[WORK INSTRUCTIONS] Transcribe the records from the line containing "Promoția 2005 (54, 1002)" onward, up to and including the final line, exactly and without anything else.

Items from a dataset
**********
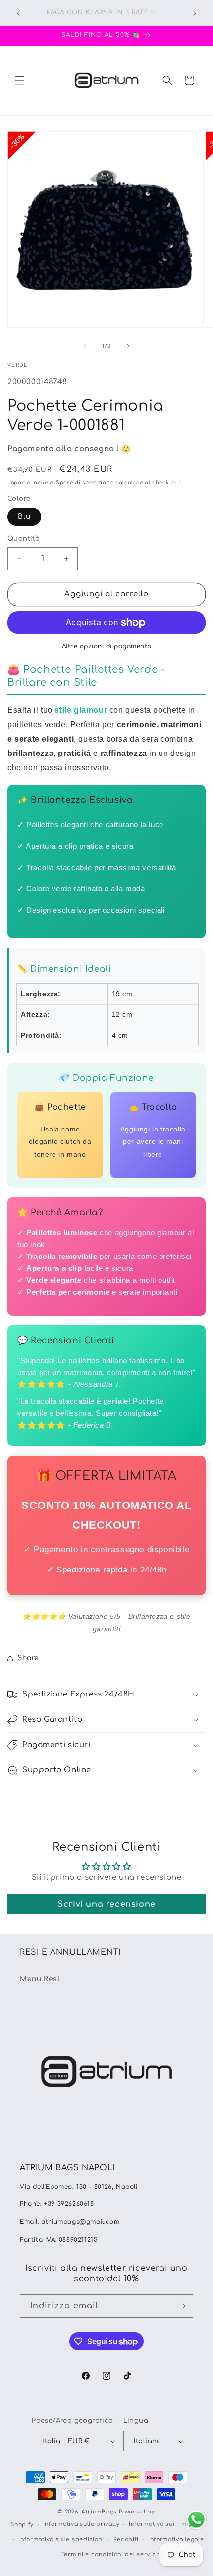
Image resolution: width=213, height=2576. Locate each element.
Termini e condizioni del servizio (111, 2554)
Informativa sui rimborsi (166, 2524)
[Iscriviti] (182, 2306)
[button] (20, 80)
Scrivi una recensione (106, 1904)
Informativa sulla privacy (81, 2524)
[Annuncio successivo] (195, 13)
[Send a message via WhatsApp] (196, 2519)
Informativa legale (176, 2539)
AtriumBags (99, 2512)
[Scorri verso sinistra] (85, 346)
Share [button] (28, 1658)
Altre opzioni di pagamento (107, 646)
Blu (24, 516)
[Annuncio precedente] (18, 13)
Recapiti (126, 2539)
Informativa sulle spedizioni (61, 2539)
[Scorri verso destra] (128, 346)
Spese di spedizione (84, 482)
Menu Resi (39, 1979)
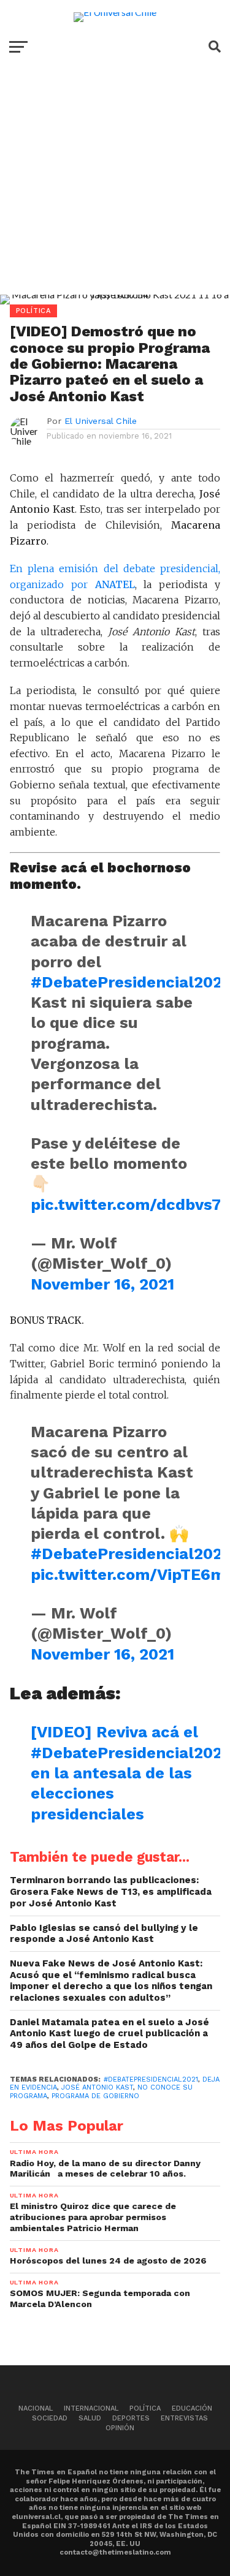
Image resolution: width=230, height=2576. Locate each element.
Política (145, 2408)
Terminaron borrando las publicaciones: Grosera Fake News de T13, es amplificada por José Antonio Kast (111, 1891)
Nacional (35, 2408)
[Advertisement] (115, 189)
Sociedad (49, 2418)
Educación (192, 2408)
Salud (90, 2418)
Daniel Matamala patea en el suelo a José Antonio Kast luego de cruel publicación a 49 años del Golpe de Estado (109, 2033)
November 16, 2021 (102, 1284)
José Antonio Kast (97, 2087)
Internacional (91, 2408)
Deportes (131, 2418)
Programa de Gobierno (95, 2096)
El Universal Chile (100, 421)
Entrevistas (184, 2418)
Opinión (119, 2428)
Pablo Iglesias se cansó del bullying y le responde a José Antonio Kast (104, 1933)
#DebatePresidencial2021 (130, 982)
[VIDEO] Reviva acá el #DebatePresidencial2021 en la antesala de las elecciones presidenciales (130, 1772)
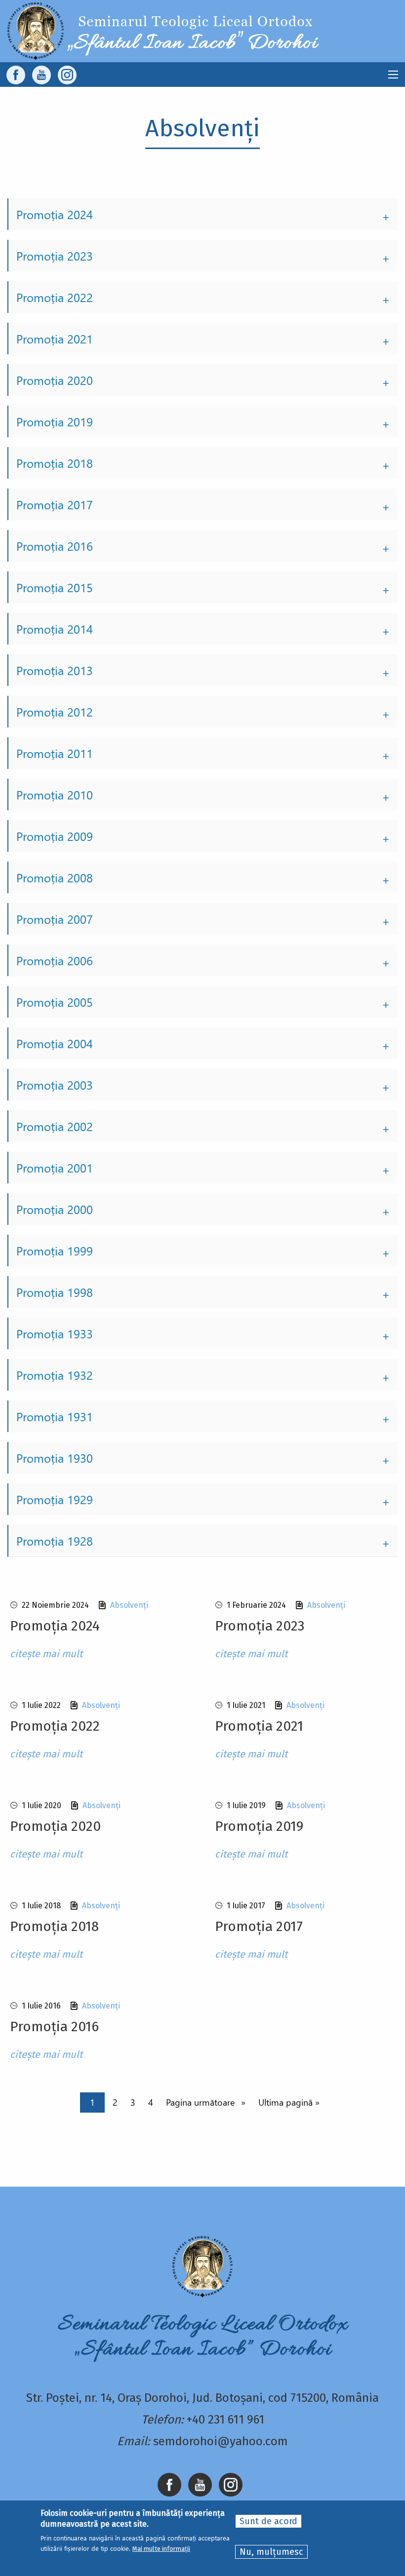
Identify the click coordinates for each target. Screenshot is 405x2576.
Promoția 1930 (54, 1458)
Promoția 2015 (54, 587)
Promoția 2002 (54, 1126)
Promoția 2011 (54, 753)
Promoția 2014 (54, 629)
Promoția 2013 (54, 670)
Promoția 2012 (54, 712)
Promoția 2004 (54, 1043)
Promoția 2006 (54, 960)
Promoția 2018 (54, 463)
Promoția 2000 (54, 1209)
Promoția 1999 (54, 1250)
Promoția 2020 (54, 380)
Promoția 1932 (54, 1375)
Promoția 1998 (54, 1292)
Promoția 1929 (54, 1499)
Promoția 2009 (54, 836)
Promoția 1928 (54, 1541)
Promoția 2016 (54, 546)
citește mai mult (46, 1654)
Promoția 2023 (54, 256)
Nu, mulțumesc (271, 2551)
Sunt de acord (268, 2521)
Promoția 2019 (54, 421)
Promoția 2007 (54, 919)
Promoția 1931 (54, 1416)
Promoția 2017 (54, 504)
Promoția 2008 (54, 877)
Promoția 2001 (54, 1167)
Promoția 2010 (54, 794)
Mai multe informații (161, 2548)
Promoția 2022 (54, 297)
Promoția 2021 (54, 338)
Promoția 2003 (54, 1085)
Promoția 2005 (54, 1002)
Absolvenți (129, 1605)
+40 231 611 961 (225, 2419)
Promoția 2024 (54, 214)
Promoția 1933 (54, 1333)
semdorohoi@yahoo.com (220, 2441)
**********
[ANSWER BELOW]
Promoția 2005 (54, 1002)
Absolvenți (129, 1605)
+40 231 611 961 (225, 2419)
Promoția 2024 (54, 214)
Promoția 1933 (54, 1333)
semdorohoi@yahoo.com (220, 2441)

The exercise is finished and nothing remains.